→ **WHAT TO DO**
Filter the listing below, keeping only the lines with the word "agent".

======== RECORDS TO PROCESS ========

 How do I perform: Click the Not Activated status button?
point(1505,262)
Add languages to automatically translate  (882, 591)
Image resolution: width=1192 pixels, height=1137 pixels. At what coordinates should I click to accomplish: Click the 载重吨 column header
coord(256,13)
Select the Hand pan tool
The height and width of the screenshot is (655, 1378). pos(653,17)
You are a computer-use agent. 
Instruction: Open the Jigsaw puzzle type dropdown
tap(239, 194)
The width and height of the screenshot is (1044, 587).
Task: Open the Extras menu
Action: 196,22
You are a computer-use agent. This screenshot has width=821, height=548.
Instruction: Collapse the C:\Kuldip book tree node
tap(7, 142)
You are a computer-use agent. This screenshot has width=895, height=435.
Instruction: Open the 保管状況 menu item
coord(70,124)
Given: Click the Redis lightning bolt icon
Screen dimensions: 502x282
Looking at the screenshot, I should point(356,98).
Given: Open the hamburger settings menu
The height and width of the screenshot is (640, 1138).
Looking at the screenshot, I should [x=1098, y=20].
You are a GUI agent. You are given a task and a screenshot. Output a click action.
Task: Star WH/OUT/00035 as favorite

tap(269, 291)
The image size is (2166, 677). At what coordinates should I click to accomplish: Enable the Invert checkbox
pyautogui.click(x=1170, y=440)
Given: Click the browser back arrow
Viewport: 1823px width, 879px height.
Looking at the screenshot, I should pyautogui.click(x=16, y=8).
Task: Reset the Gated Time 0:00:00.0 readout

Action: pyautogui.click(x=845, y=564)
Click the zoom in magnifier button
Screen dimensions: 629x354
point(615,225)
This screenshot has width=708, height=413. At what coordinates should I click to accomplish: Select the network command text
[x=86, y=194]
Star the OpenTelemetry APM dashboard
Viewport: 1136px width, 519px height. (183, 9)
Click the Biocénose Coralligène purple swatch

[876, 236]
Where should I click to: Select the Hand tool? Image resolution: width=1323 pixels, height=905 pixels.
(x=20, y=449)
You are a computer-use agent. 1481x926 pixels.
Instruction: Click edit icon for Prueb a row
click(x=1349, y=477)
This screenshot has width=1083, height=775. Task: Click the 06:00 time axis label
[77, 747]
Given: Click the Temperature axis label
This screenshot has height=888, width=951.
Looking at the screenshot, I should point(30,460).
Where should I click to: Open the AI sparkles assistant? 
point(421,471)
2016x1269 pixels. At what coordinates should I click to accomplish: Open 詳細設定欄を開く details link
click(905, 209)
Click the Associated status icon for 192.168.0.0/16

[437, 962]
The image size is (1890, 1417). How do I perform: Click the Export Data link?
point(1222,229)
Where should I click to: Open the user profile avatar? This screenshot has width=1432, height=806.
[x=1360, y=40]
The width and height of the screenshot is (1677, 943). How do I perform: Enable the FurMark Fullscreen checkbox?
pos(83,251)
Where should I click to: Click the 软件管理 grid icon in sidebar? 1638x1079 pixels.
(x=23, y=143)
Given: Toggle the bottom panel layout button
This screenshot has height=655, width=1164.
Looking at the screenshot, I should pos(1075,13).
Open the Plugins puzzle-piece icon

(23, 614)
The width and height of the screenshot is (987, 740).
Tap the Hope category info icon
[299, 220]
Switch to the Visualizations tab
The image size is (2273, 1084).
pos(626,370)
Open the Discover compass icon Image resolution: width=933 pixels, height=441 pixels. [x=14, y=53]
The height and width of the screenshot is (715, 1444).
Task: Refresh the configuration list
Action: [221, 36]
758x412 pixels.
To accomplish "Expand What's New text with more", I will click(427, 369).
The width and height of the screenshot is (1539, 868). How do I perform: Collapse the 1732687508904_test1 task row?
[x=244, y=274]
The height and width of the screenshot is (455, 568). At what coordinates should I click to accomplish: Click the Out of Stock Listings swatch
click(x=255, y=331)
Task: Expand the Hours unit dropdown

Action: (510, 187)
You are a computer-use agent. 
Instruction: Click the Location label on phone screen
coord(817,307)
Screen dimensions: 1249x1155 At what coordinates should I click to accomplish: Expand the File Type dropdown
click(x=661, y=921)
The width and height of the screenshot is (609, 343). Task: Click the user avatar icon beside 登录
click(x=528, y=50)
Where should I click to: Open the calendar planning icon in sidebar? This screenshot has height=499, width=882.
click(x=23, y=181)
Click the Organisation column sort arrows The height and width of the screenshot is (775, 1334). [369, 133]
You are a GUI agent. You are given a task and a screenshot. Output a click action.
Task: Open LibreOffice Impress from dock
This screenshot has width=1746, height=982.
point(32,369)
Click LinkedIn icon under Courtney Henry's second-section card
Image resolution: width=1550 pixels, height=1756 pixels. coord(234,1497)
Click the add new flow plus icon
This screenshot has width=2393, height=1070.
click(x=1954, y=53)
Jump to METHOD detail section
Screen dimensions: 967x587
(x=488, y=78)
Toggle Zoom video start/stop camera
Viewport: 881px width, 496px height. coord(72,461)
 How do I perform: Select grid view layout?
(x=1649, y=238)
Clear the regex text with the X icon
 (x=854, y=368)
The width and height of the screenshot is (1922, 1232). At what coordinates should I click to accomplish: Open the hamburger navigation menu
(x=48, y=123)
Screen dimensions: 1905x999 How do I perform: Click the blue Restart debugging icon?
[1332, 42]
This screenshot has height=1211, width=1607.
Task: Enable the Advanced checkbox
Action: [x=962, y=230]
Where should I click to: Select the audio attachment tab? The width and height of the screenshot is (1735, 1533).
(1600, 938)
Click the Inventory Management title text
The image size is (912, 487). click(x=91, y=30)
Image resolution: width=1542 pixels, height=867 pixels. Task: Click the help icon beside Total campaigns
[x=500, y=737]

========

→ **ANSWER BOX**
You are a computer-use agent. 
You are a computer-use agent. This screenshot has width=821, height=548.
You are a computer-use agent. This screenshot has width=895, height=435.
You are a GUI agent. You are given a task and a screenshot. Output a click action.
You are a computer-use agent. 1481x926 pixels.
You are a computer-use agent. 
You are a GUI agent. You are given a task and a screenshot. Output a click action.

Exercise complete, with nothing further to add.